Stored data:
□ □ □ □ □ □ □

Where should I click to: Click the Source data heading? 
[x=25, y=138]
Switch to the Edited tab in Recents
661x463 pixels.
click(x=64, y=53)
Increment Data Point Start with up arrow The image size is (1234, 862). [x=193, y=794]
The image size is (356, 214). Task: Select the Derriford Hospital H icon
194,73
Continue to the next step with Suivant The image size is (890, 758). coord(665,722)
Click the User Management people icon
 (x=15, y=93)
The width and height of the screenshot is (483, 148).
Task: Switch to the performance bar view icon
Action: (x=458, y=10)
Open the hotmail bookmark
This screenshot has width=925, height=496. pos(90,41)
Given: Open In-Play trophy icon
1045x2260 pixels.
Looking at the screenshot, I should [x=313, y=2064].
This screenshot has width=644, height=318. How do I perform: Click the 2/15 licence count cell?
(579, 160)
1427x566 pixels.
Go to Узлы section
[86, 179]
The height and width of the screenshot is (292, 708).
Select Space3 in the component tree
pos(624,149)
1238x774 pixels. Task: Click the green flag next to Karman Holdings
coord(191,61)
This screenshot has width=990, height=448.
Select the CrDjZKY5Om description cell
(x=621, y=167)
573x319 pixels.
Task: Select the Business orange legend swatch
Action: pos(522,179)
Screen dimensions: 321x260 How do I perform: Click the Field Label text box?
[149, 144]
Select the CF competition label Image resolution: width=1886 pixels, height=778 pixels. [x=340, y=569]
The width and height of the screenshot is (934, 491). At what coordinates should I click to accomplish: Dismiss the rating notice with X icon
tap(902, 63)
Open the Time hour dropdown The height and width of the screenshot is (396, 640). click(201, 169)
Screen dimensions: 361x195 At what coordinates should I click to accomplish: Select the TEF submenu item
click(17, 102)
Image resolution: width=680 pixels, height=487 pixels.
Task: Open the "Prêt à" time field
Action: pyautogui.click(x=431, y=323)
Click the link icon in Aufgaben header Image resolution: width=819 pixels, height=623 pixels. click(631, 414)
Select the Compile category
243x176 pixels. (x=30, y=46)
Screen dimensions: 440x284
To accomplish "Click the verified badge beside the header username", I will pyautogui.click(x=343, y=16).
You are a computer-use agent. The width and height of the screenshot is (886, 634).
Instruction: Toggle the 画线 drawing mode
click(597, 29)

□ □ □ □ □ □ □

Description of the task => Return only this span, exactly: the line that contains "You are a computer-use" and all lines after it to the end of the records.

Solution to this problem =>
You are a computer-use agent. The width and height of the screenshot is (886, 634).
Instruction: Toggle the 画线 drawing mode
click(597, 29)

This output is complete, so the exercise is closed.